» **Written tasks**
1 > According to the text on "Ragin' Eyes," which label released the single?
2 > Using the text on "Ragin' Eyes," describe Lowe's view of the song and the difficulty he mentioned in one to three sentences.
3 > Continue the text about the song "Ragin' Eyes" from its last sentence.

» **Text shown**
⁂
Single by Nick Lowe

from the album The Abominable Showman
- B-side: "Tanque-Rae"
- Released: April 1983
- Genre: Rock music
- Length: 2:38
- Label: F-Beat
- Songwriter: Nick Lowe
- Producers: Roger Béchirian, Nick Lowe

Nick Lowe singles chronology
| "My Heart Hurts" (1982) | "Ragin' Eyes" (1983) | "Wish You Were Here" (1983) |

= Ragin' Eyes =

1983 Nick Lowe song

"Ragin' Eyes" is a 1983 new wave song by Nick Lowe. Lowe spoke positively of the song, but noted his struggles in creating the right stylistic arrangement for it at the time. Released as a single in 1983, the song did not chart.

"Ragin' Eyes" continues to be performed by Lowe in his concerts and has appeared on Lowe's best-of compilations. It has also seen positive reception from music critics.
⁂
» **Record excerpts**
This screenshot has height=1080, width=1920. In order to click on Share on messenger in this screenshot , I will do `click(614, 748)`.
⁂
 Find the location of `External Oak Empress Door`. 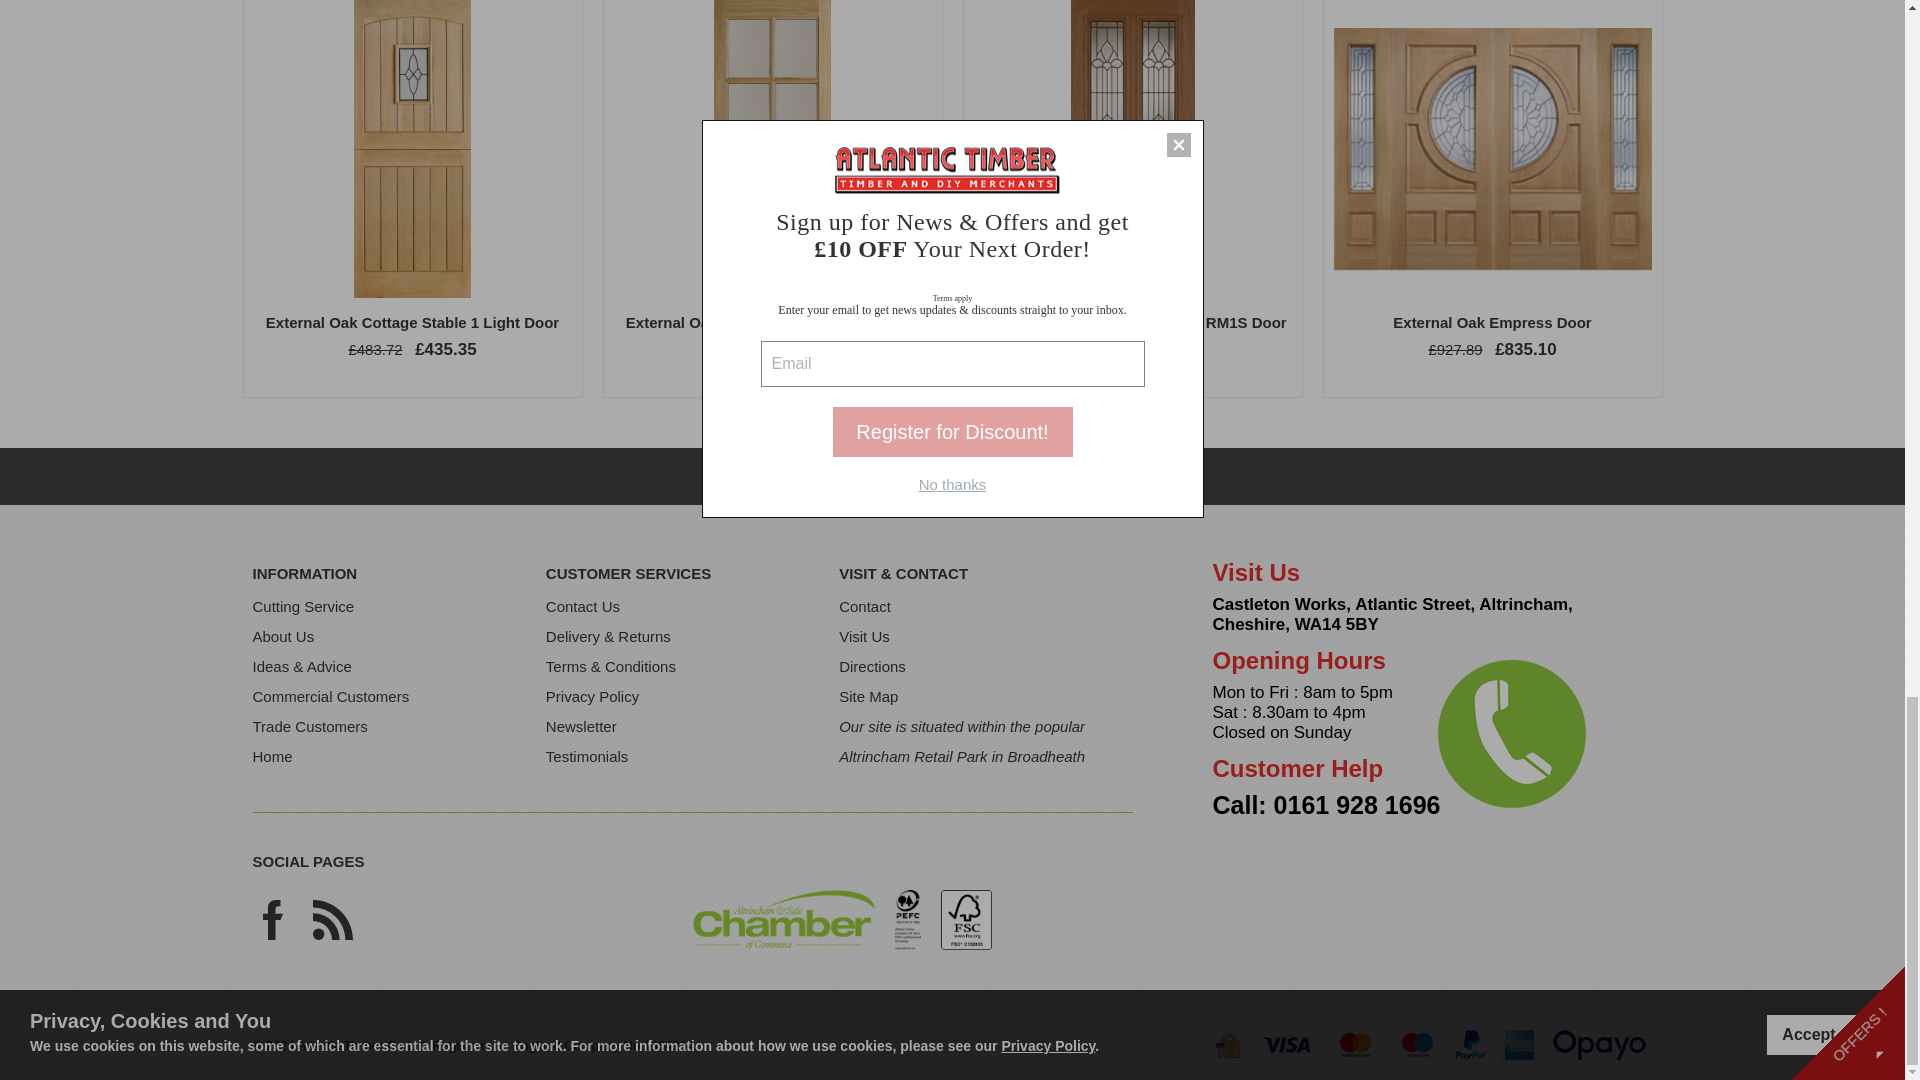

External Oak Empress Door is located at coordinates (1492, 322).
⁂
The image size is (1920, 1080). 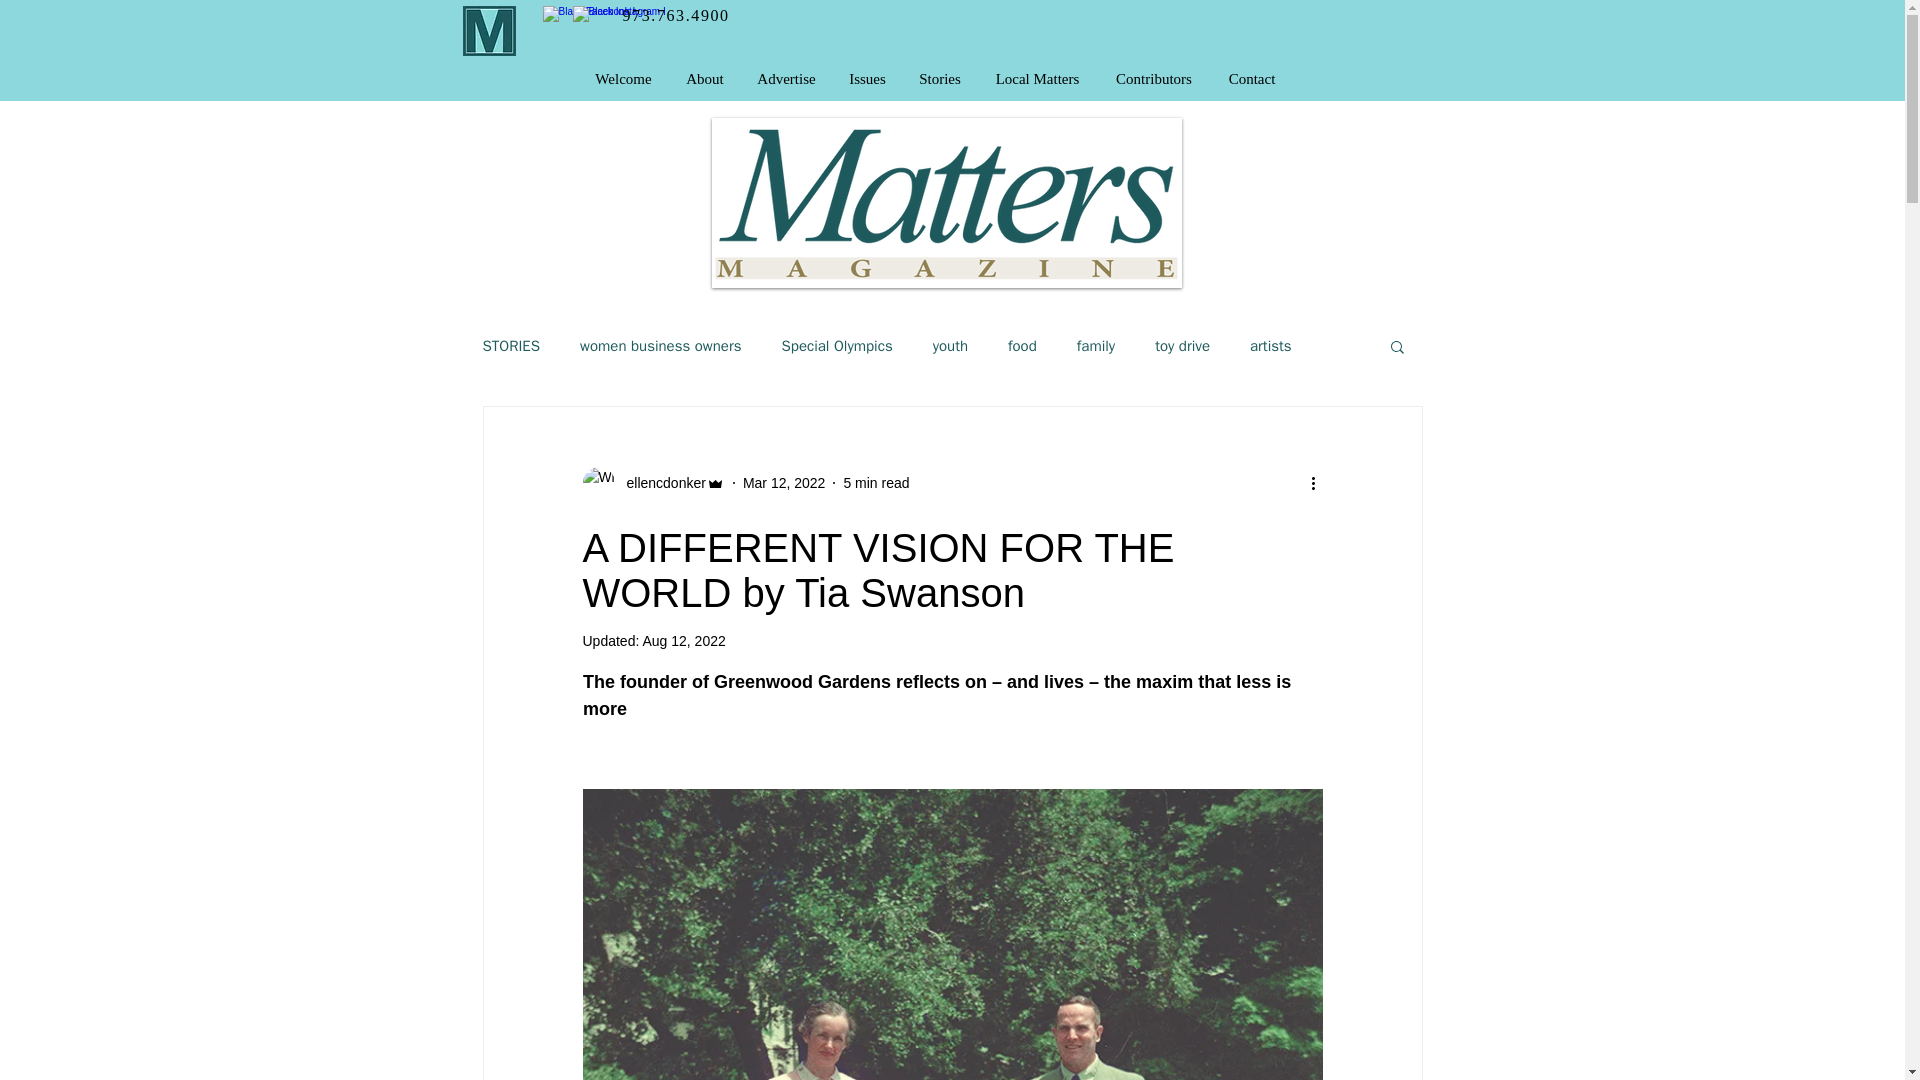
⁂
» **Results for the exercise**
1 > F-Beat

2 > Lowe spoke positively of "Ragin' Eyes." He also said he had trouble finding the right stylistic arrangement for it at the time.

3 >
==Background==
"Ragin' Eyes was written by Lowe during the early 1980s, a period that he described as "when [he] was starting to lose my way a bit, for various reasons." Given his artistic state at the time, he explained, "It's a song that, when I recorded it, I didn't quite know what I had. . . . I think I thought it was some sort of Cajun song or something like that. It couldn't make up its mind whether it needed to be played on a washboard or with a massive, like, '80s drum sound, so it wound up not being as effective as it would be if I recorded it now."

A music video was produced for the song. As described by The New Yorker, the video concludes with "Lowe, seated at a bar, [wearing] owlish spectacles, which are shattered by the glare of a sultry gal."

==Release==
"Ragin' Eyes" was released as the first single from Lowe's 1983 album The Abominable Showman. It did not chart in the UK or US. Lowe attributed this lack of commercial success to his stylistic struggles, stating, "I think it could've been more popular at the time if I'd been able to grasp what I had there, but it's a great little tune."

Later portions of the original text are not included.